In the early days of Hollywood, there were few actors who were blessed with the comedic talents of Chester Cooper Conklin. Born in Oskaloosa, Iowa, in 1886, Conklin would follow a life’s journey which took him from the rural farmland on to the silver screen as one of Mack Sennett’s hilarious Keystone Cops.


Working in both the silent era and into the age of “talkies”, Conklin would be cast alongside such stars as Charlie Chaplin and the beautiful and hilarious Mabel Normand.


Despite growing up in a turbulent family environment where his mother died under suspicious circumstances and his father stood trial for her murder, Conklin was born with a gift to make others smile. Conklin was just a child of eight when his mother’s lifeless body was found burned to death in the garden behind the family residence. Imagine the trauma of losing one parent and having the other charged with murder.

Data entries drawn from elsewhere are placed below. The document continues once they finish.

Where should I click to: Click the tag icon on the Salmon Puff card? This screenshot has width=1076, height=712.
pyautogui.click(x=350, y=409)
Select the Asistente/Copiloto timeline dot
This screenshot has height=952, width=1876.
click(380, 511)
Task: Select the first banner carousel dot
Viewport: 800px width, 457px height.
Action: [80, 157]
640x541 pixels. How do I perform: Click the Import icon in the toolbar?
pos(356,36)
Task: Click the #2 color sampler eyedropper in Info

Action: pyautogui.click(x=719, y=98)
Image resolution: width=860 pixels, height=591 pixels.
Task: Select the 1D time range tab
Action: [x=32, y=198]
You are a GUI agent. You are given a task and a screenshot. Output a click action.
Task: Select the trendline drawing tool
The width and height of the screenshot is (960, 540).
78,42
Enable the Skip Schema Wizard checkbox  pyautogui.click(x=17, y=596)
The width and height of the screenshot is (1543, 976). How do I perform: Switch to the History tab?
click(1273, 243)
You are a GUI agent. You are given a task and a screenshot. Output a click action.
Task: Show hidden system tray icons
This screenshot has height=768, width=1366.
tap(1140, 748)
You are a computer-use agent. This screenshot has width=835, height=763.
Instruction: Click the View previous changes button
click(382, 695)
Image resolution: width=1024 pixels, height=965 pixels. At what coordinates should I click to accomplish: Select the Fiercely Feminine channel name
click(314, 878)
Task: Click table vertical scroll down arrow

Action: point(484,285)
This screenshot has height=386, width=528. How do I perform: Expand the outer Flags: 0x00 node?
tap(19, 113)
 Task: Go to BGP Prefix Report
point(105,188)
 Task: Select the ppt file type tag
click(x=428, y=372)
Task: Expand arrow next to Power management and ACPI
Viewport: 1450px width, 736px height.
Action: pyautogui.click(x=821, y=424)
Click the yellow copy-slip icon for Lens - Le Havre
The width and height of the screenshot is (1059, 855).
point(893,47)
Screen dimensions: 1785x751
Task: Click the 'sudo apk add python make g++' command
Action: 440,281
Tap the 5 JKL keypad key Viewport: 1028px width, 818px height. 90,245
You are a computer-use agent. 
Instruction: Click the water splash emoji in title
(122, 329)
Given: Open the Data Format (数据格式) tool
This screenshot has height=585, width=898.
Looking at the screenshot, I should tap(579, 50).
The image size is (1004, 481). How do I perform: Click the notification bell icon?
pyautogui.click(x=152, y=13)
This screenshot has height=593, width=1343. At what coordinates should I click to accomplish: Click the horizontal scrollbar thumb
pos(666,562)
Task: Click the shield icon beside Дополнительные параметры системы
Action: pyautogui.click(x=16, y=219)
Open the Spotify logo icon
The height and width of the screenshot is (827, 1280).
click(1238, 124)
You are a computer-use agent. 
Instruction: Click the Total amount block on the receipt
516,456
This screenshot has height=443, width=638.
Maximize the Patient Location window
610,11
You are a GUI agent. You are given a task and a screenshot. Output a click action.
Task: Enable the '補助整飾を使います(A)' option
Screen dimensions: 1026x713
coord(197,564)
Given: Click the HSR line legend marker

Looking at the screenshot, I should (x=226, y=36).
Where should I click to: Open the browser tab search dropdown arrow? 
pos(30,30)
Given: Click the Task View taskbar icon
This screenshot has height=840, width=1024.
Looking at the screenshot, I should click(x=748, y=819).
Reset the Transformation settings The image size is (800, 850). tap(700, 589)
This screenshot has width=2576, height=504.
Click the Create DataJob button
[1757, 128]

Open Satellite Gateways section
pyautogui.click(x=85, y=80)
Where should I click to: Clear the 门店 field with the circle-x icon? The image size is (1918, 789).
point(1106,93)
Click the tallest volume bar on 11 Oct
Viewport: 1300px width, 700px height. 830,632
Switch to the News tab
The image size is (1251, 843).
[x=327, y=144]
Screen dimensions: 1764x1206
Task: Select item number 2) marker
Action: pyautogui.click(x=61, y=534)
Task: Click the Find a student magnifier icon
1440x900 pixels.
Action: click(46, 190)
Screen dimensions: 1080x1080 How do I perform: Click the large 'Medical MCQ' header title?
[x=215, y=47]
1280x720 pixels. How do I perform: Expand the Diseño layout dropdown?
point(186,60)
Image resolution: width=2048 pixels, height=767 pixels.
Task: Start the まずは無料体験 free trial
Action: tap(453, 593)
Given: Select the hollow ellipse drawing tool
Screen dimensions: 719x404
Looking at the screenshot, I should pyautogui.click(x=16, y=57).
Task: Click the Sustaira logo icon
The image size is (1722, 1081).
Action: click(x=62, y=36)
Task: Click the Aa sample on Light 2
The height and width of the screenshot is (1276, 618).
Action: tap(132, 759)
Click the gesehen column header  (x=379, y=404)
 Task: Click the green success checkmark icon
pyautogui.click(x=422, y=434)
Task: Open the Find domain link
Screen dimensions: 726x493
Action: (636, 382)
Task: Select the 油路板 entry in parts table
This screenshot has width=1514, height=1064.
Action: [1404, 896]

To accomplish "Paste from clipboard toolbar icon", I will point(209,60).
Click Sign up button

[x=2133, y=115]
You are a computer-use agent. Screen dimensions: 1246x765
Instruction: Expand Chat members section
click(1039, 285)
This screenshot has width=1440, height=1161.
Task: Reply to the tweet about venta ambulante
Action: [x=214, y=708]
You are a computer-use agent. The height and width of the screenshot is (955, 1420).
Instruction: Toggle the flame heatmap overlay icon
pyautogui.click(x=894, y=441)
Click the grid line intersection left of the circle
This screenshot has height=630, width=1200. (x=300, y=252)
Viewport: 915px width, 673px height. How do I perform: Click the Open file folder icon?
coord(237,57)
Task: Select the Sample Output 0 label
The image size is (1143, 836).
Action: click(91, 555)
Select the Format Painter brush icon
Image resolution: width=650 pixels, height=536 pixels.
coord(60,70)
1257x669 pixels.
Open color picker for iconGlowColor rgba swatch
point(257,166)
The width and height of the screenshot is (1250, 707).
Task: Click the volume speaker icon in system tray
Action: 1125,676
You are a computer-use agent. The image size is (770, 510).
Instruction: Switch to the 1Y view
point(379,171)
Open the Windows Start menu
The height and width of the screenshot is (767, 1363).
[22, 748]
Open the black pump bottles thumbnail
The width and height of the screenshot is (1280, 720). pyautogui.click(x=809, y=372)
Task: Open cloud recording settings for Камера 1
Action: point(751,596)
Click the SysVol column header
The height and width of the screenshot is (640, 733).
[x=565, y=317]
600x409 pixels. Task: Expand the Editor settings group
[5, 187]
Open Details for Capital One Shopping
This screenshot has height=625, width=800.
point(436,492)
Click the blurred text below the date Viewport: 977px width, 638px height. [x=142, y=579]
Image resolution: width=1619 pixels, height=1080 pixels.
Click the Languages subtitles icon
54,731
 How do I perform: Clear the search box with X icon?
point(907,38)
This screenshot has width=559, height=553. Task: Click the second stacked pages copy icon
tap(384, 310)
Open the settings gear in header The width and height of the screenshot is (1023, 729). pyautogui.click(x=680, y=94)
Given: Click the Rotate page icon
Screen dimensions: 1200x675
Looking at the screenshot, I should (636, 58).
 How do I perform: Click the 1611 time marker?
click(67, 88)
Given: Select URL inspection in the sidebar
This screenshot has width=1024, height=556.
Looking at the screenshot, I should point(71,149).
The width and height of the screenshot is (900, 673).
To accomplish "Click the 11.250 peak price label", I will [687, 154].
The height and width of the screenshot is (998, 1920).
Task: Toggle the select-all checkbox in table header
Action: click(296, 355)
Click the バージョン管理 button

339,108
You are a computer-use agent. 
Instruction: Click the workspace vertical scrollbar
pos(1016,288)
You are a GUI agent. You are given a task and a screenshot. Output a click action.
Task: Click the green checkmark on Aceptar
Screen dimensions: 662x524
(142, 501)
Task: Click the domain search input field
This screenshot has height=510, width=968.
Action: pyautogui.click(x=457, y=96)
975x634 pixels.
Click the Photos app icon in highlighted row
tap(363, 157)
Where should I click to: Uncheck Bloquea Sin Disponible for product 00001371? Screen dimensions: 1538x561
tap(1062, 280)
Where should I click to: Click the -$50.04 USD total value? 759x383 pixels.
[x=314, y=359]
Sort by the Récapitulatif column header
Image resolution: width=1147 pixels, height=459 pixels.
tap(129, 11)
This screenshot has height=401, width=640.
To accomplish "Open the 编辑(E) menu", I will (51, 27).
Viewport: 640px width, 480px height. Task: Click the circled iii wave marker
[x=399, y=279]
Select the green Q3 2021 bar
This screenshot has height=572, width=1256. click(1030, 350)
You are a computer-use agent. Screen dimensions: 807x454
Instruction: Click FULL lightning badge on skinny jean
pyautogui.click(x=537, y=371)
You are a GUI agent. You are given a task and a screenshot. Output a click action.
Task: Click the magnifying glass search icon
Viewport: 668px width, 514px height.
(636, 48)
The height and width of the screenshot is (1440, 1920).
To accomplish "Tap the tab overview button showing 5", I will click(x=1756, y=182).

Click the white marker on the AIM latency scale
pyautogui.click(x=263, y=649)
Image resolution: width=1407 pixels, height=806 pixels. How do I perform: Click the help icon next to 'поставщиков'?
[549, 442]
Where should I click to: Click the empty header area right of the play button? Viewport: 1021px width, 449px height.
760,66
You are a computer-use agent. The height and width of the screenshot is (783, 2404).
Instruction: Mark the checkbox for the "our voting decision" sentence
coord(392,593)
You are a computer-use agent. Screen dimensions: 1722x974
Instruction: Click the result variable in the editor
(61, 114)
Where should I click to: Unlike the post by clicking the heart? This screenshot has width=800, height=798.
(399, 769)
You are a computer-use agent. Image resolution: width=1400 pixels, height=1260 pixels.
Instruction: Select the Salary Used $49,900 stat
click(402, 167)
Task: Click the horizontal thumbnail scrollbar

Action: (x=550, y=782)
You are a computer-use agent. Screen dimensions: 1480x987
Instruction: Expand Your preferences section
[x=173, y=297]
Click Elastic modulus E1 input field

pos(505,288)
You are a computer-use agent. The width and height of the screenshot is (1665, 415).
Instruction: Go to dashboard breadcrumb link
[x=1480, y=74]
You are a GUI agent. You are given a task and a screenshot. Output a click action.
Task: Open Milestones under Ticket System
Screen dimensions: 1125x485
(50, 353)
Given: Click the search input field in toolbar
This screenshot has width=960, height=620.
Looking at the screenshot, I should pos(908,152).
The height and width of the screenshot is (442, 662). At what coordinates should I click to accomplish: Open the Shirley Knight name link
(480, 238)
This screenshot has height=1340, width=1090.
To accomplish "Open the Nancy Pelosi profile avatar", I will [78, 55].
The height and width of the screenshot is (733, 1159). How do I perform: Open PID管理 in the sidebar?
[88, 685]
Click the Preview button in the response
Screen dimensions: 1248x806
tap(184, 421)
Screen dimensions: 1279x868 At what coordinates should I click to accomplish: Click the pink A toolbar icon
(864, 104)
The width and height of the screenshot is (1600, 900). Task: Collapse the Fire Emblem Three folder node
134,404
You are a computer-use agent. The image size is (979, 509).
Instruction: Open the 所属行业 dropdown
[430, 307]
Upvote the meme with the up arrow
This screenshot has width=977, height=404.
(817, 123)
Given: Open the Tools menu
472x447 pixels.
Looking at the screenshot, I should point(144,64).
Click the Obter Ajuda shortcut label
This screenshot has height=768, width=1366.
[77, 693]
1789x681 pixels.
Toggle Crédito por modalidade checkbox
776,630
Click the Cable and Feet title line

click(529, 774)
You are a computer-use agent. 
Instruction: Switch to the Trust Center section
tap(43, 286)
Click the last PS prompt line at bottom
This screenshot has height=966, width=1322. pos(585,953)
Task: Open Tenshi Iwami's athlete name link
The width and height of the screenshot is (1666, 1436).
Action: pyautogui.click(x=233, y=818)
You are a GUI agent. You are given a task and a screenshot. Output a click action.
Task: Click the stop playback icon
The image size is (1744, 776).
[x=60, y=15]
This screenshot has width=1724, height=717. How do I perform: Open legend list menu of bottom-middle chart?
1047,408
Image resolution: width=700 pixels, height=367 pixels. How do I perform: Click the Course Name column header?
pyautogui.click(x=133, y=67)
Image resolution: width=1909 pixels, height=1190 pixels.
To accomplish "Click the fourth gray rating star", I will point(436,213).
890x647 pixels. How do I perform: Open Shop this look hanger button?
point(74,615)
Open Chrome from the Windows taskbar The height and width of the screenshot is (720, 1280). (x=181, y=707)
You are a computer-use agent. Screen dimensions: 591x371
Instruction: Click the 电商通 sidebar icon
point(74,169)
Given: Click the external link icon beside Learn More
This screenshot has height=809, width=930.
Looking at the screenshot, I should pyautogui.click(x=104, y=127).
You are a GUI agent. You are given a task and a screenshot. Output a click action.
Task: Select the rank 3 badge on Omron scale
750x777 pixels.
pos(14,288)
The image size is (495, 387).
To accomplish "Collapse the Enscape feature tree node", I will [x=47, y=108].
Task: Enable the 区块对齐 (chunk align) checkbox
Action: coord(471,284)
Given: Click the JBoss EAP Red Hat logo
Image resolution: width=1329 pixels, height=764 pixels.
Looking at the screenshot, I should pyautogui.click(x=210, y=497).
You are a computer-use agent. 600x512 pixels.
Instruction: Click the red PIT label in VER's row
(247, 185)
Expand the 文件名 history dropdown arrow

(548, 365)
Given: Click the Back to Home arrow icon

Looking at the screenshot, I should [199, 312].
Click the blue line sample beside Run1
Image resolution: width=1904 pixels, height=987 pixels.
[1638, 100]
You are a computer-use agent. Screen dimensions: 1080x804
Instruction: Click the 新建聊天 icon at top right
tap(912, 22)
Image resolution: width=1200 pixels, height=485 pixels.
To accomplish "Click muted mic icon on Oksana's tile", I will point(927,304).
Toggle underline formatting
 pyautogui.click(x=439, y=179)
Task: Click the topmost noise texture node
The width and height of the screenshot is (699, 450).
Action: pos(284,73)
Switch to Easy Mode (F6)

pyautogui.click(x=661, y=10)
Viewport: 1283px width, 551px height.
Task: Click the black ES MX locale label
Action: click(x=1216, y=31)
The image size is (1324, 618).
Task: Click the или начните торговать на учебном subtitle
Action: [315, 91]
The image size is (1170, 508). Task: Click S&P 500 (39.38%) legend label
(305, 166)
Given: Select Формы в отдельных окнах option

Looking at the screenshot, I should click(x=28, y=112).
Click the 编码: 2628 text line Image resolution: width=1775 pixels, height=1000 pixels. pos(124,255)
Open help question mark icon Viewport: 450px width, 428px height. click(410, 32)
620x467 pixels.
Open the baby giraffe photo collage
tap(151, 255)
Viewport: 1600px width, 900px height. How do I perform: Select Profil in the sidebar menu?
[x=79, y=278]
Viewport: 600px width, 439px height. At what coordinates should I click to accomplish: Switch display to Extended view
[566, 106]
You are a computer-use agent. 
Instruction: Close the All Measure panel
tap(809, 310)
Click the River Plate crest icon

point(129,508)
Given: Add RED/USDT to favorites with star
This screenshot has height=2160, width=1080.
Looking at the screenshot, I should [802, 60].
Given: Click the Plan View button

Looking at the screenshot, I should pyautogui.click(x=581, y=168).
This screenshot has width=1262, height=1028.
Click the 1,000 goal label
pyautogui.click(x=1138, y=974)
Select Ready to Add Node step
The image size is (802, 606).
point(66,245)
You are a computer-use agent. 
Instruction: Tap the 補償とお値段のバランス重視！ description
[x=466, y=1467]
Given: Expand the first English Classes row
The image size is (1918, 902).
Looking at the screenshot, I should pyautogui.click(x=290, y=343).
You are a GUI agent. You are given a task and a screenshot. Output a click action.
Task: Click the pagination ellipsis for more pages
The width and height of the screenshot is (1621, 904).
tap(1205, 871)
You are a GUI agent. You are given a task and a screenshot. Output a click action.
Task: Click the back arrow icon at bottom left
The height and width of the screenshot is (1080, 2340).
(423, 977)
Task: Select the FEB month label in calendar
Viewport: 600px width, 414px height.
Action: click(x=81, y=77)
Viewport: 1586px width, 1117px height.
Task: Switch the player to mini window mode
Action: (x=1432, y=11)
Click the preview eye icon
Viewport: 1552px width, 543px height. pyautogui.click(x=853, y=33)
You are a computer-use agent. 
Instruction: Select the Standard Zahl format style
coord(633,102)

Although his father was acquitted on the murder charge, young Chester Conklin couldn’t wait to leave home and once he set out on his own, he never looked back and kept a vow to himself that he’d never return to the house where he had lost his mother.


As a young man, Conklin worked in a hotel in Des Moines as a bellhop. However, carting bags was not part of his life’s plan and he started taking acting lessons. He later got a gob as a circus clown where part of the act was to box with a kangaroo! Seeking new ways to make a living in show business, Conklin created a comedic character sporting a thick, walrus mustache and began working steadily on the vaudeville circuit traveling around the midwest.

At age 27, Conklin’s big break came when he decided to apply for an acting job at the Keystone Studios in California. The fledging movie studio run by producer Mack Sennett had been making silent film comedies and the production of the “Sennett Bathing Beauties” since 1912. The “Bathing Beauties” was a troupe of young aspiring actresses who appeared in short films and would do promotions along the Venice, California, Boardwalk to promote the films being shot by Sennett at the Keystone Studios. Among the actresses were a young Mabel Normand and Gloria Swanson.


About the same time that Conklin was hired to play a Keystone Cop, another young actor, Charlie Chaplin, became a featured player at the Keystone Studios. Chaplin and Conklin struck up a friendship that both men would treasure. They would work in several movie productions together including Chaplin’s famous films the 1936 “Modern Times” and in the 1940 film mocking Adolph Hitler, “The Great Dictator”.


Unlike his friend Charlie Chaplin, Chester Conklin did not rise to super stardom. Due to a contract dispute with Mack Sennett, Conklin became a free agent in 1920 and worked in a variety of films for different studios.


Over the course of his career, Conklin appeared in more than 300 films and aside from being one of the original Keystone Cops, he appeared in movies alongside W.C. Fields, Ben Turpin, Fatty Arbuckle, Pola Negri, and Clara Bow. Although, he continued to find work in films throughout the 1930s and into the late 1950’s, Conklin’s age along with his broad comedic characterizations were less and less in vogue, making it more difficult to be cast in films.


By the late 1950’s, Conklin continued to entertain but no longer as a film actor. He did find work seasonally by portraying Santa Claus in a Los Angeles department store and brought smiles to children of all ages.


Conklin was a member of University Masonic Lodge No. 394 in Torrance, California, and was well-liked by his brother Masons. As he aged into his late 70’s with failing health, Conklin moved into the Motion Picture County Home, a retirement and nursing facility in Van Nuys, CA, for aging actors and actresses. While a resident of the Motion Picture Home, he met and married former actress June Gunther.

Chester Cooper Conklin passed away at the age of 85 on October 11, 1971, but his life work was honored with a coveted star on Hollywood’s Walk of Fame.